▶ [Assigned task] In the records below, find the line holding "Task: Collapse the GithubDeneme remote" and the line holding "Given: Open the favorites star icon". Set down both, with every line between them, exactly.

Saved entries:

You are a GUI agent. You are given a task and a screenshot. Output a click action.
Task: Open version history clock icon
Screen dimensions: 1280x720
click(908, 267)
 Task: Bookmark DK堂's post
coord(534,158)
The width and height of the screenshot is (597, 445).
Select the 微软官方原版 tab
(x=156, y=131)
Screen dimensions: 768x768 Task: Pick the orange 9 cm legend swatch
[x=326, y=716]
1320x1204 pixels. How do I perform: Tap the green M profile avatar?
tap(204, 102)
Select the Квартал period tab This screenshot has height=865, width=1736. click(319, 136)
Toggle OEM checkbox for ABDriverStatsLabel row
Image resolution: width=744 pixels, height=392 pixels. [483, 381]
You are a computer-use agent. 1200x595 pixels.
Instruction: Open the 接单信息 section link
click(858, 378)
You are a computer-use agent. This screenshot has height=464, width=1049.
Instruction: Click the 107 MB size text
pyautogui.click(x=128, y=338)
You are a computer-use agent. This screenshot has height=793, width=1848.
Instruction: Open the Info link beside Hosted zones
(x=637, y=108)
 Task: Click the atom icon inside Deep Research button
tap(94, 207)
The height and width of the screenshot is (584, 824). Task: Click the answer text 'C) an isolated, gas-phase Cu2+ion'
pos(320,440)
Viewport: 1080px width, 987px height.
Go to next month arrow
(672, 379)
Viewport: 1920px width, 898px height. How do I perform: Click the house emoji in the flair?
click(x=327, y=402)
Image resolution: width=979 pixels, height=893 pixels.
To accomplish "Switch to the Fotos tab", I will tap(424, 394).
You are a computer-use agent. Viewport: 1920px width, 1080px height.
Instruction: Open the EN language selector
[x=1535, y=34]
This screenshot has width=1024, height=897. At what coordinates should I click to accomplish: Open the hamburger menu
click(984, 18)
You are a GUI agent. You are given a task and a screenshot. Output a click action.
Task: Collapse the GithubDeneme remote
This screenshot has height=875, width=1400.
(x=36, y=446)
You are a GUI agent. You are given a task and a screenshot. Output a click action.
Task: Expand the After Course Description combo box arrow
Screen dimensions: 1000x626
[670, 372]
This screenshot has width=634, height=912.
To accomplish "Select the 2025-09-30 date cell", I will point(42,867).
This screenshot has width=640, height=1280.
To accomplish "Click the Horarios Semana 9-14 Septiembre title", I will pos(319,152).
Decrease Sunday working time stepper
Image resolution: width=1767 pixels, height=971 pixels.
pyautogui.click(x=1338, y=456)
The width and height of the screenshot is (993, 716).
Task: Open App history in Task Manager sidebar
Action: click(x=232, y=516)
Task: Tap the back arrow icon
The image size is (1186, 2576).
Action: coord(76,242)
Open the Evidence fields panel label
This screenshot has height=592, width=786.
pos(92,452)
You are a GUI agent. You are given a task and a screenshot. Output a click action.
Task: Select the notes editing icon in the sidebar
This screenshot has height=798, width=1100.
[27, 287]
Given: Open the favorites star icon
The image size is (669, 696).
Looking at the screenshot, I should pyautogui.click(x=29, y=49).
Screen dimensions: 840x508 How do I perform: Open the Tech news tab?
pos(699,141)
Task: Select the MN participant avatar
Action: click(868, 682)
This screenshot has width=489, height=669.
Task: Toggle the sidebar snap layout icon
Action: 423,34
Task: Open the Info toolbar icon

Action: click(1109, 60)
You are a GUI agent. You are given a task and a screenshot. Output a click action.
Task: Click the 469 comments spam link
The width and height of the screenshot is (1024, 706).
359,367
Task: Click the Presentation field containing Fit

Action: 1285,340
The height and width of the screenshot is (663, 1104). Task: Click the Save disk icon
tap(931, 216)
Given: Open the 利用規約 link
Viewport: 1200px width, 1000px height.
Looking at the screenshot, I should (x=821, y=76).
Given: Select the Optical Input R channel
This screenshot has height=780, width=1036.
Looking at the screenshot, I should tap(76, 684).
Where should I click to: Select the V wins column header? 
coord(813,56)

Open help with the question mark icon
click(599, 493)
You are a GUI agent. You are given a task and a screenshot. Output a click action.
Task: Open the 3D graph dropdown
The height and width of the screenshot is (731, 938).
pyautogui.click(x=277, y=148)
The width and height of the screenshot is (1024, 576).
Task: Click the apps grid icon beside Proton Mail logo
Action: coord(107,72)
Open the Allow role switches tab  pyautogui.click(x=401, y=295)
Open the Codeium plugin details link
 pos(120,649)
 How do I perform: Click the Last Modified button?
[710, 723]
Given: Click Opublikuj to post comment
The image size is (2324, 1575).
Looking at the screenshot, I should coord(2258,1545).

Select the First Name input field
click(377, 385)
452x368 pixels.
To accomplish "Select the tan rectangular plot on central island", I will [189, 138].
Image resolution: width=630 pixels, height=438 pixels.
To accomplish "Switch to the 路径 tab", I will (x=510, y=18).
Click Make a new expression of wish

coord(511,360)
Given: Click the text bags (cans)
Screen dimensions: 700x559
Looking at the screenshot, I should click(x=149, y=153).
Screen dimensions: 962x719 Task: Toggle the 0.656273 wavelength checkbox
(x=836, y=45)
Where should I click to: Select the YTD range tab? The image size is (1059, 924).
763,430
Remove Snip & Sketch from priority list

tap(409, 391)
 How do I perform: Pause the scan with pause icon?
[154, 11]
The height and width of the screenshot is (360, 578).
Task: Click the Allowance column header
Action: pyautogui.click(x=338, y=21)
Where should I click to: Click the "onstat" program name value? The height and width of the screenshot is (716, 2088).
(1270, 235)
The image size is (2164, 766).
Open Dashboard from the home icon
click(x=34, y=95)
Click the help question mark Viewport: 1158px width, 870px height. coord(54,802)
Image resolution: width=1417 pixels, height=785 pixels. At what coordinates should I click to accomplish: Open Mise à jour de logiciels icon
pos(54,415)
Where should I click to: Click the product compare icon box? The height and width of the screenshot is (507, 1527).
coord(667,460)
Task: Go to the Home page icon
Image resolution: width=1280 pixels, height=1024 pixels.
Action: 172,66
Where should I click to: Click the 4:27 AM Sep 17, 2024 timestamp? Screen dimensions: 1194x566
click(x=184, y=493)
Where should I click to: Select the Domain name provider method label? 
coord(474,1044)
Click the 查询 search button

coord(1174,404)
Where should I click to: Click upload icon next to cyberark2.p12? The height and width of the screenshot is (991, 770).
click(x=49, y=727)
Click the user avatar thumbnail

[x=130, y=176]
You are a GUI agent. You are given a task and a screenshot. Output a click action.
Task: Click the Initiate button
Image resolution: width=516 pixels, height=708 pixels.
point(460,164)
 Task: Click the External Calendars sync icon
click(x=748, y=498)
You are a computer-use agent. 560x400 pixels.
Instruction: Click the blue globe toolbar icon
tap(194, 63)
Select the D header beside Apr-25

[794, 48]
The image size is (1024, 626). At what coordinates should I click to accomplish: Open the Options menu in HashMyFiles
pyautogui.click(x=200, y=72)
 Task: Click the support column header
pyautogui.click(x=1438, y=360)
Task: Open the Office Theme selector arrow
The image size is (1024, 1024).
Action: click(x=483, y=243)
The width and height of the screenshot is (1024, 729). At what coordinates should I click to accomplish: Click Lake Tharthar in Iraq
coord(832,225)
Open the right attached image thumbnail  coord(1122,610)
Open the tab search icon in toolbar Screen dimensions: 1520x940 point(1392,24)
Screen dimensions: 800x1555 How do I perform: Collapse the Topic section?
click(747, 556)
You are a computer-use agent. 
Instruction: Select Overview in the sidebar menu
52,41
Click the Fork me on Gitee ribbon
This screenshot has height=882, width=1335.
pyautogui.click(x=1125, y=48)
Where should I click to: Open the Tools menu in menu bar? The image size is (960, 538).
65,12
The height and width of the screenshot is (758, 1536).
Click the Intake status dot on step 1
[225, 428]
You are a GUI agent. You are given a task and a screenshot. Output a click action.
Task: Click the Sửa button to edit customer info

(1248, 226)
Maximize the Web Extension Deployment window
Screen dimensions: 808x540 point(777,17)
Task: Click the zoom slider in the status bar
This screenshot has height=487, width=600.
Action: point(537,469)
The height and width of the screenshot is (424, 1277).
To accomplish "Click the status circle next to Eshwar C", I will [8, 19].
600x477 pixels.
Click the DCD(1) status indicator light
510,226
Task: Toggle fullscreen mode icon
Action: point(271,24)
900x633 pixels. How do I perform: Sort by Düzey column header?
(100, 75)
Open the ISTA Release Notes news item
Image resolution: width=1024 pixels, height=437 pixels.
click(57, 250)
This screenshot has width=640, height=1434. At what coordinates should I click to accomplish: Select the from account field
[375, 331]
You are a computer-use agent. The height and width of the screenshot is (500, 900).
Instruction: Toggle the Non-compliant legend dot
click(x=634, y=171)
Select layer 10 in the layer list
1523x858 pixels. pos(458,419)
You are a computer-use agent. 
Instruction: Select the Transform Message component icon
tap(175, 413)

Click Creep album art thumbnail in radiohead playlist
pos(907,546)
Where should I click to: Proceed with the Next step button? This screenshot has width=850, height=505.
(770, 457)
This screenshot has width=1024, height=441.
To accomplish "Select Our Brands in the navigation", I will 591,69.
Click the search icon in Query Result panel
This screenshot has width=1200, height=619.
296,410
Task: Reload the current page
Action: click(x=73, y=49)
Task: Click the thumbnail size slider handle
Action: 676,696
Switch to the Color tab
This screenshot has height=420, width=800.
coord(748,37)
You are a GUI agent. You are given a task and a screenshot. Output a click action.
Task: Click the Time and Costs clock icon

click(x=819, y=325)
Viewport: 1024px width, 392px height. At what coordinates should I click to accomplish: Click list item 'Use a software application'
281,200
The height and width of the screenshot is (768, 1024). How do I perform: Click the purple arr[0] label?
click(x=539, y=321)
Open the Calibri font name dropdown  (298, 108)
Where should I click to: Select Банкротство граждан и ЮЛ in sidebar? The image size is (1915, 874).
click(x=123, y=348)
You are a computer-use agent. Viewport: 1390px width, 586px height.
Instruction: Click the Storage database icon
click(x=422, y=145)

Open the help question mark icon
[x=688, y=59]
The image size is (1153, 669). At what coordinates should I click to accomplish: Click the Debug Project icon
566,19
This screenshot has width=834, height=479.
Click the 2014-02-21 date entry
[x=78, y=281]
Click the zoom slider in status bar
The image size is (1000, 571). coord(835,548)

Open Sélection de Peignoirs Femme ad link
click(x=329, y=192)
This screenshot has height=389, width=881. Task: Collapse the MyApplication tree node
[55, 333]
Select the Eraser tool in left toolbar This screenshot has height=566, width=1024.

▶ [Answer section]
Task: Collapse the GithubDeneme remote
This screenshot has height=875, width=1400.
(x=36, y=446)
You are a GUI agent. You are given a task and a screenshot. Output a click action.
Task: Expand the After Course Description combo box arrow
Screen dimensions: 1000x626
[670, 372]
This screenshot has width=634, height=912.
To accomplish "Select the 2025-09-30 date cell", I will point(42,867).
This screenshot has width=640, height=1280.
To accomplish "Click the Horarios Semana 9-14 Septiembre title", I will pos(319,152).
Decrease Sunday working time stepper
Image resolution: width=1767 pixels, height=971 pixels.
pyautogui.click(x=1338, y=456)
The width and height of the screenshot is (993, 716).
Task: Open App history in Task Manager sidebar
Action: click(x=232, y=516)
Task: Tap the back arrow icon
The image size is (1186, 2576).
Action: coord(76,242)
Open the Evidence fields panel label
This screenshot has height=592, width=786.
pos(92,452)
You are a GUI agent. You are given a task and a screenshot. Output a click action.
Task: Select the notes editing icon in the sidebar
This screenshot has height=798, width=1100.
[27, 287]
Given: Open the favorites star icon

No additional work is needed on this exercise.